The complaint, filed on Wednesday in U.S. District Court for the Central District of California, alleges that Microsoft "lures potential customers" with "misleading sweepstakes and discount promotions" that appear on sites including Facebook, Twitter, Instagram and YouTube.
Pietzak, an account manger with a literary agency, and Hudson, a former vice president at Morgan Creek Productions, allege that Microsoft and the agency Hello World violate the Telephone Consumer Protection Act, which requires companies to obtain consumers' explicit written consent before sending them ads via SMS.
"Pietzak is an executive in the entertainment industry whose time has substantial value," he alleges. "The unwanted ringing of his mobile device has caused Mr. Pietzak actual harm and embarrassment in his profession."
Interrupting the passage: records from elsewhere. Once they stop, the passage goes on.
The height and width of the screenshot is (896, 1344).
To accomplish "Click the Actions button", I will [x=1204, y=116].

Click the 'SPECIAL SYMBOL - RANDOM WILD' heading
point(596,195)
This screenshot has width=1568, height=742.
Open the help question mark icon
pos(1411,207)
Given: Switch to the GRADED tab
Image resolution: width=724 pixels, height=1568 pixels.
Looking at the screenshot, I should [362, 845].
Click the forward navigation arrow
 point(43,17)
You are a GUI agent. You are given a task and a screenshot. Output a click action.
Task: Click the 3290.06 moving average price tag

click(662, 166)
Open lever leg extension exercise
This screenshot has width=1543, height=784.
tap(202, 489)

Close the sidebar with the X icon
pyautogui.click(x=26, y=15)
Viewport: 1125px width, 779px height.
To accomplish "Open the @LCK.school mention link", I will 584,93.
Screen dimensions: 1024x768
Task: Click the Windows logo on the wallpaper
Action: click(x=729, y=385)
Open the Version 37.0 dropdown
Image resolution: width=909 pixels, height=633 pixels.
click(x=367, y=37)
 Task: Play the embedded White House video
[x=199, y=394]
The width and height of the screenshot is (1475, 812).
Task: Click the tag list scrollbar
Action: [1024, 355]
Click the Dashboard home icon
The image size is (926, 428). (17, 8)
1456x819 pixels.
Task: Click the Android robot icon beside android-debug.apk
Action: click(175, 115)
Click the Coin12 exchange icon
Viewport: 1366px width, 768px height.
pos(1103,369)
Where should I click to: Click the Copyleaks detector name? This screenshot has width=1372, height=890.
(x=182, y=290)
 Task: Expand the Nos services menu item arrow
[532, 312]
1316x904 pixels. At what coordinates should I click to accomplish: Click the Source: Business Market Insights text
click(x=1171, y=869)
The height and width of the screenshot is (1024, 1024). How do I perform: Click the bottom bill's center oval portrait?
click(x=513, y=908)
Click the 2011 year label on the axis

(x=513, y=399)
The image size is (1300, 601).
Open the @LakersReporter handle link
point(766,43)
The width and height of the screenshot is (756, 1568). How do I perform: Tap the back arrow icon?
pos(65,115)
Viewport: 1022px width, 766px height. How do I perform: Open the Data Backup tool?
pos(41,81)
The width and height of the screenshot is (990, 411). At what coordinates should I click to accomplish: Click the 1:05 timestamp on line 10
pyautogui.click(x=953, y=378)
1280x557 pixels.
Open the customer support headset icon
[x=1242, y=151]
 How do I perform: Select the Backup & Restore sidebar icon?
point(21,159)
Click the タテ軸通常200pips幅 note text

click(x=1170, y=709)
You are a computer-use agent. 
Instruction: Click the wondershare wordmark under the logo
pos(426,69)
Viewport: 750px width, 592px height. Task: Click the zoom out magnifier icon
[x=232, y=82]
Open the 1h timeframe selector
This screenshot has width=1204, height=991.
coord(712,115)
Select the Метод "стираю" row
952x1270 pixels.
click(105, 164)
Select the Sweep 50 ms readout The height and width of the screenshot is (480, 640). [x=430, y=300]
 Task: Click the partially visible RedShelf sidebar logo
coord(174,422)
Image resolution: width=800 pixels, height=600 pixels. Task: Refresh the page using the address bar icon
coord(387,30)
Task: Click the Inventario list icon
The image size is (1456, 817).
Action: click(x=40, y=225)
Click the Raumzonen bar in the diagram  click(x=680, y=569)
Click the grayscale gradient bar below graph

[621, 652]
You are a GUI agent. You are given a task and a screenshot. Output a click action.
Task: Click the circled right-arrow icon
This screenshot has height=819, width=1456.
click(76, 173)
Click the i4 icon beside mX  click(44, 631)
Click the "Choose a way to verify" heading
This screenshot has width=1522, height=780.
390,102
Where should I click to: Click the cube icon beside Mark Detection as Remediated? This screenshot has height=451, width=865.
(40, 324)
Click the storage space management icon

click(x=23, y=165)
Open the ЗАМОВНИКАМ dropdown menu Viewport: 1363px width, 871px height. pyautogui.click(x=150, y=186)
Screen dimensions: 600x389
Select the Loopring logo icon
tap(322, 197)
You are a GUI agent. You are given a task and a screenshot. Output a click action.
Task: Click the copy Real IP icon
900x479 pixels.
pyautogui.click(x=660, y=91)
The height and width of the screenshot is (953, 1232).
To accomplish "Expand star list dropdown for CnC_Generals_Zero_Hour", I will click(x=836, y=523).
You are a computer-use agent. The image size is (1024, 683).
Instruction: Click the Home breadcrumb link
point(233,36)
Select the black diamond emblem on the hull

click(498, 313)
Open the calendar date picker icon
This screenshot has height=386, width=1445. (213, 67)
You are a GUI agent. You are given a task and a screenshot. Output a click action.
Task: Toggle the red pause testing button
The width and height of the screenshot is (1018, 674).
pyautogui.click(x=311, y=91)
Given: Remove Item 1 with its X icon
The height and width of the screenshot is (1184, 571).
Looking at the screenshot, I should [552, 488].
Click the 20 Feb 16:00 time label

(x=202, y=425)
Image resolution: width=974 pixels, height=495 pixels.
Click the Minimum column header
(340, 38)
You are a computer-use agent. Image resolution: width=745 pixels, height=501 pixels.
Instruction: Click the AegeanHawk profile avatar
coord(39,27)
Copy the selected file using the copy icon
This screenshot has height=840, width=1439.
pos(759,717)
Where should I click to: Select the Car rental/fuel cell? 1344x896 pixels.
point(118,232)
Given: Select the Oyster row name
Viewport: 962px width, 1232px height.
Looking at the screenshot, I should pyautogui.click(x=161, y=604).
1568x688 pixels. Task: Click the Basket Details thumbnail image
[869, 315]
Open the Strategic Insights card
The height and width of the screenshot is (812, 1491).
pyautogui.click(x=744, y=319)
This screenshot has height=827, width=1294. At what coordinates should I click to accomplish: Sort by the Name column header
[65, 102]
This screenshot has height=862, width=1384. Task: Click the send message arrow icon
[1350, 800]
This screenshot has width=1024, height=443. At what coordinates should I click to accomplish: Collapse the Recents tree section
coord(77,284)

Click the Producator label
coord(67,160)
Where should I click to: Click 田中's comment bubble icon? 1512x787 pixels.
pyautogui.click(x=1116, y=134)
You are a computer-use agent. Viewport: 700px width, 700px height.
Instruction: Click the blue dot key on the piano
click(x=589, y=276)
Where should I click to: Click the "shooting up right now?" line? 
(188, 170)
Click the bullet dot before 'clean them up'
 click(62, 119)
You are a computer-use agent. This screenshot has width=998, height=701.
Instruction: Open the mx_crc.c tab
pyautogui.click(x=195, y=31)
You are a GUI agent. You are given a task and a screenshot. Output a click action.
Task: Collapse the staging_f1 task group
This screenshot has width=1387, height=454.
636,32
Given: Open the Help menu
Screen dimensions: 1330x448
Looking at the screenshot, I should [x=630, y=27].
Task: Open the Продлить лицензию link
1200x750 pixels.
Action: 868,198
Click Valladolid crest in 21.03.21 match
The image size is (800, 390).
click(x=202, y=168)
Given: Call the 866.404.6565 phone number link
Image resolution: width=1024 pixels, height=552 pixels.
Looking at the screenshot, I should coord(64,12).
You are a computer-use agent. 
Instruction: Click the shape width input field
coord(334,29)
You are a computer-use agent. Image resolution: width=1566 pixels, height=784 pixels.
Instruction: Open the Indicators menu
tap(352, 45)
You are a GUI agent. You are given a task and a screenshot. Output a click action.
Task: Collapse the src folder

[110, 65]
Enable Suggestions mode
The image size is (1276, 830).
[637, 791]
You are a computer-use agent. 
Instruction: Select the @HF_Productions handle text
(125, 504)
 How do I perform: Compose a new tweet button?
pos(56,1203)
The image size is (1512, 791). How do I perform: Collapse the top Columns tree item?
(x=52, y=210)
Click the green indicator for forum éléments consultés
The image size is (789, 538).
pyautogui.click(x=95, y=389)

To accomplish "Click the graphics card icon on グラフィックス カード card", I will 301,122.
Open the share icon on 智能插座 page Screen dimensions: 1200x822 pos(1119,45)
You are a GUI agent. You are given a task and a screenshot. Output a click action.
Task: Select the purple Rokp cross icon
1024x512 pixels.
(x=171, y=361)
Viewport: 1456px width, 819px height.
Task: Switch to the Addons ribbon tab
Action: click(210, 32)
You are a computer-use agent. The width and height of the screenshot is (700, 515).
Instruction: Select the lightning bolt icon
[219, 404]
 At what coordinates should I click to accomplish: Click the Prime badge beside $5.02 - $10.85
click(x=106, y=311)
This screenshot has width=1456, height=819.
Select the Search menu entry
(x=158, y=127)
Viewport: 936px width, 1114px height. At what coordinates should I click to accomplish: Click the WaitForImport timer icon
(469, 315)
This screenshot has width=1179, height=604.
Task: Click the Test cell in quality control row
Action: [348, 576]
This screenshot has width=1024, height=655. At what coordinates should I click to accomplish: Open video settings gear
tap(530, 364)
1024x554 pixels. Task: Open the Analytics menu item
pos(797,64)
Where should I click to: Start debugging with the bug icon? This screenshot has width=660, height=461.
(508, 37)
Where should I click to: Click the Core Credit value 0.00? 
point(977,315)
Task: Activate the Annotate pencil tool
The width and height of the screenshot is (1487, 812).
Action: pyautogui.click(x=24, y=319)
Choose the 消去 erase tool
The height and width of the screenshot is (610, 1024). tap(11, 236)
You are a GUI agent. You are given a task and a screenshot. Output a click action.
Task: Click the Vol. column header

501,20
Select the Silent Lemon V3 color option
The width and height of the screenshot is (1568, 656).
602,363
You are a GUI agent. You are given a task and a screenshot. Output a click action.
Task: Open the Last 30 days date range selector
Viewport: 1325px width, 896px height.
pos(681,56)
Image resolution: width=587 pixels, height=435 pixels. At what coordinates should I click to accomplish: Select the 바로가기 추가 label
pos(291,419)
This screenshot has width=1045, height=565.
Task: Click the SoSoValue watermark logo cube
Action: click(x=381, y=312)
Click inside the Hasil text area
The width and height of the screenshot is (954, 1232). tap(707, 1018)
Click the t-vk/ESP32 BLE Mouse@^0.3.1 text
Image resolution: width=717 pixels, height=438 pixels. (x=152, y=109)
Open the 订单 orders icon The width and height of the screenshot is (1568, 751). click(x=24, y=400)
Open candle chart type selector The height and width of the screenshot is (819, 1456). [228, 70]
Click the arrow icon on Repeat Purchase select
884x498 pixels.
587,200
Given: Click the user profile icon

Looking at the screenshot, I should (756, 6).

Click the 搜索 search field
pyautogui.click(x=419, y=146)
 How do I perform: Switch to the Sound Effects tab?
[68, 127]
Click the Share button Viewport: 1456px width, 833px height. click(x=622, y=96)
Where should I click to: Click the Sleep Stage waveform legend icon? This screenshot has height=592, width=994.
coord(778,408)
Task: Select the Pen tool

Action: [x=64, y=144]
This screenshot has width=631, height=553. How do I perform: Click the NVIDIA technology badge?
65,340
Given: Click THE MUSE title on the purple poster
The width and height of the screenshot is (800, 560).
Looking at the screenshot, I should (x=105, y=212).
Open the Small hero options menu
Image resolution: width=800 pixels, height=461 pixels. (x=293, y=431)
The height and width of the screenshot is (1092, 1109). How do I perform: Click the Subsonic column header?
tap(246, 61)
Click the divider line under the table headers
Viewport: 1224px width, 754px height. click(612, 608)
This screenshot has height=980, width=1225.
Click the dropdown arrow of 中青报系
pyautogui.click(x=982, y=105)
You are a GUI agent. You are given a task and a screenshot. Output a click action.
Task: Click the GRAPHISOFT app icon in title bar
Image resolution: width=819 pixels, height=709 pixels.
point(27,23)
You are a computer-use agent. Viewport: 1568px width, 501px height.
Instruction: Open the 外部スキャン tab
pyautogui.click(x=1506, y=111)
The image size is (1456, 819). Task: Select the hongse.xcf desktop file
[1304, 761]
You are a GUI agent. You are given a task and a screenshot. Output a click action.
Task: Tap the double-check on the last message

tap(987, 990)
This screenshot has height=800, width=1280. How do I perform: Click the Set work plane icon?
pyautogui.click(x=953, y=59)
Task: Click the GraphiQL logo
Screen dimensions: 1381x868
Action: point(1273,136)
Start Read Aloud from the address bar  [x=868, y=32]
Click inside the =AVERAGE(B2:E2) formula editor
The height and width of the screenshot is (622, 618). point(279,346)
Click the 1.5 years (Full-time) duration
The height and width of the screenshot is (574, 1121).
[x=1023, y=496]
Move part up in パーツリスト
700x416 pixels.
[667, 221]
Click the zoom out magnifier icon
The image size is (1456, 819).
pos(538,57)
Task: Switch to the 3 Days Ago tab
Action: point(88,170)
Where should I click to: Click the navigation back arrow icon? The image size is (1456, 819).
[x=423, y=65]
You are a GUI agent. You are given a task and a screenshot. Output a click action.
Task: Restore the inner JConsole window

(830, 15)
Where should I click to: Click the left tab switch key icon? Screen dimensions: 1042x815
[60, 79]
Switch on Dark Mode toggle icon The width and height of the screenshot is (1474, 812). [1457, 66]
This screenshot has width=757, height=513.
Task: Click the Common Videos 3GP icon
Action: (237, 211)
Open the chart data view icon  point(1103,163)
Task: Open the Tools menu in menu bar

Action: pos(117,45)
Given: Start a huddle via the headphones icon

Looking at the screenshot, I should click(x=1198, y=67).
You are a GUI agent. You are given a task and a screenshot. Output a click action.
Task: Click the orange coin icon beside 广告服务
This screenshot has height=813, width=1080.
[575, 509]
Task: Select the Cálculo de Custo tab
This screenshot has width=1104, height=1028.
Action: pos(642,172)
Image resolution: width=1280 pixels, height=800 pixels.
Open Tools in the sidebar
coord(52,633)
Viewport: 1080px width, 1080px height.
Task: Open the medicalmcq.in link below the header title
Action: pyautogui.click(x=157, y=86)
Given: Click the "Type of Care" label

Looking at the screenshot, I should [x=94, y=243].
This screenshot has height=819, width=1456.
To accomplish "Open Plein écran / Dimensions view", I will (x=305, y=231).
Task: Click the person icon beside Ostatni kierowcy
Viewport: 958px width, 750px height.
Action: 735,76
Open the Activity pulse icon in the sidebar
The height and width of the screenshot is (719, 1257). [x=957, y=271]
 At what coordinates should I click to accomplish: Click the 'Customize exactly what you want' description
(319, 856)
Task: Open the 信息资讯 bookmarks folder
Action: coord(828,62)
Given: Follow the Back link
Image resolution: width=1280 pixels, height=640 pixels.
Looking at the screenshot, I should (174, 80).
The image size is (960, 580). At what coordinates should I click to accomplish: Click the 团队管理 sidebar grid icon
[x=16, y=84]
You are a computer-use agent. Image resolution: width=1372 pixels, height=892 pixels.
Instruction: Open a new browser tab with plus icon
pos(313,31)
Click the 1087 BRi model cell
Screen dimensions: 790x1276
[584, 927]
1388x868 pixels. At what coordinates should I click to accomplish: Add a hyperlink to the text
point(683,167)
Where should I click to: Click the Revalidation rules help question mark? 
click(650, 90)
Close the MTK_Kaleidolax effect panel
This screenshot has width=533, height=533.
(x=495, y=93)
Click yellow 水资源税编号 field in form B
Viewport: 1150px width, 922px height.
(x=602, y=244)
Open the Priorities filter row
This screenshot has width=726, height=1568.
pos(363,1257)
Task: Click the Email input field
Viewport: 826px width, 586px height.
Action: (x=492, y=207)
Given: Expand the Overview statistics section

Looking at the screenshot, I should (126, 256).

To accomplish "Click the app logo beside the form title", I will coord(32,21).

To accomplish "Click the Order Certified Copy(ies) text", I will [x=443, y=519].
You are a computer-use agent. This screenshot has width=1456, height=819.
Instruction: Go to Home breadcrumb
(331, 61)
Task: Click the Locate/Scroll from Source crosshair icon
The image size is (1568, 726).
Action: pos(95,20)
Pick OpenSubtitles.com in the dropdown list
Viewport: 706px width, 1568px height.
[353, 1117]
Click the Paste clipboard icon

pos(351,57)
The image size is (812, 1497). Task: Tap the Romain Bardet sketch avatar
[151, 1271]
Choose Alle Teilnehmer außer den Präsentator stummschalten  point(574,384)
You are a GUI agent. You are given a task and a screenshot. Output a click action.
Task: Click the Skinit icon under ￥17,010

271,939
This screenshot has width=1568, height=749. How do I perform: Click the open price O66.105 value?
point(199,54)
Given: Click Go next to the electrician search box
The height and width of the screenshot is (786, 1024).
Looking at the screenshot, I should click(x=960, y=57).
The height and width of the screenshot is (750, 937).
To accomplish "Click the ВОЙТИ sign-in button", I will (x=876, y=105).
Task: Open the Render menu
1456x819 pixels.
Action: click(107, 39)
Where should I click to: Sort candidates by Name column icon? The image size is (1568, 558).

The complaint includes several examples of the promotions that the consumers say are misleading. For instance, one ad that allegedly appeared on Facebook in May directed users to text the word "Surprise" to a short code in order "to find out how to win great prizes."
"Microsoft never discloses to potential customers that sending a text message ... will automatically enroll potential customers’ cellphones in an advertising program that spams a user’s cellphone with up to ten advertisements a month," the complaint alleges.
The lawsuit seeks damages of up to $1,500 for each violation of the TCPA.